Submissions should include a prediction for the number of votes each player will receive. We will assume a prediction of votes for any missing values and Mean Squared Error will be calculated accordingly. Please ensure player names are in the specified format, otherwise we will be unable to find you prediction and, once again, we will assume a prediction of 0 votes. Here is an example of what a submission would have looked like for a sample of 25 players in the 2018 season...
PLAYER | PREDICTION |
---|---|
T Mitchell | 35.484614 |
M Gawn | 21.544278 |
D Martin | 20.444488 |
B Grundy | 19.543511 |
C Oliver | 19.009628 |
J Macrae | 18.931594 |
P Dangerfield | 18.621242 |
D Beams | 17.621222 |
E Yeo | 16.015638 |
L Neale | 15.495083 |
A Gaff | 15.165629 |
D Heppell | 15.083797 |
J Selwood | 14.989096 |
S Sidebottom | 14.863136 |
N Fyfe | 14.692243 |
J Kennedy | 14.404489 |
Z Merrett | 13.632131 |
M Crouch | 13.503858 |
R Laird | 13.274869 |
P Cripps | 13.240568 |
G Ablett | 13.01895 |
L Franklin | 12.792476 |
J Lloyd | 12.174224 |
J Kelly | 11.982157 |
C Ward | 11.892443 |
And here is how this sample would have been scored...

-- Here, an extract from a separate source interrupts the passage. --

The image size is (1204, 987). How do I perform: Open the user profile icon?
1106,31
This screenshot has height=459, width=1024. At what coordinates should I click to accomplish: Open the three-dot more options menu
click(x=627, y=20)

PLAYER | PREDICTION | ACTUAL | SE |
---|---|---|---|
T Mitchell | 35.484614 | 28 | 56.01944673 |
M Gawn | 21.544278 | 20 | 2.384794541 |
D Martin | 20.444488 | 19 | 2.086545582 |
B Grundy | 19.543511 | 17 | 6.469448207 |
C Oliver | 19.009628 | 13 | 36.1156287 |
J Macrae | 18.931594 | 14 | 24.32061938 |
P Dangerfield | 18.621242 | 17 | 2.628425623 |
D Beams | 17.621222 | 18 | 0.143472773 |
E Yeo | 16.015638 | 15 | 1.031520547 |
L Neale | 15.495083 | 11 | 20.20577118 |
A Gaff | 15.165629 | 16 | 0.696174966 |
D Heppell | 15.083797 | 13 | 4.342209937 |
J Selwood | 14.989096 | 14 | 0.978310897 |
S Sidebottom | 14.863136 | 24 | 83.48228375 |
N Fyfe | 14.692243 | 16 | 1.710228371 |
J Kennedy | 14.404489 | 4 | 108.2533914 |
Z Merrett | 13.632131 | 10 | 13.1923756 |
M Crouch | 13.503858 | 8 | 30.29245288 |
R Laird | 13.274869 | 19 | 32.77712497 |
P Cripps | 13.240568 | 20 | 45.68992096 |
G Ablett | 13.01895 | 14 | 0.962459103 |
L Franklin | 12.792476 | 16 | 10.28821021 |
J Lloyd | 12.174224 | 6 | 38.121042 |
J Kelly | 11.982157 | 10 | 3.928946373 |
C Ward | 11.892443 | 13 | 1.226682508 |
- | - | - | - |
MSE | - | - | 21.09389949 |
If you are happy to read through the Python tutorials on Github, but not run the code yourself, you can click here. If you are keen to try and run the code yourself and try different things out, you will need to install the following:
Python Jupyter Notebook (Installed through the Anaconda Distribution) If you don't already have Python installed, we advise you to install it through Anaconda. This also installs Jupyter and is super convenient.
Note that whilst predictions are fun and rewarding to create, we can't promise that your betting strategy will be profitable. If implementing your own strategies please gamble responsibly and note that you are responsible for any winnings/losses incurred.
- some of the players are missing. i.e. there is only one listing of A Brayshaw, when there should be two Brayshaws.
Player names are in the format {firstname initial}{surname} as some small merging of datasets was required to create the dataset for this competition. This means some players with identical names are not uniquely identifed. Don't worry about providing a submission for these players; you can provide a prediction or no prediction at all and you will not be penalised as we will have to exclude these players from scoring. However, do not make changes to the submission file to try and distinguish between these players.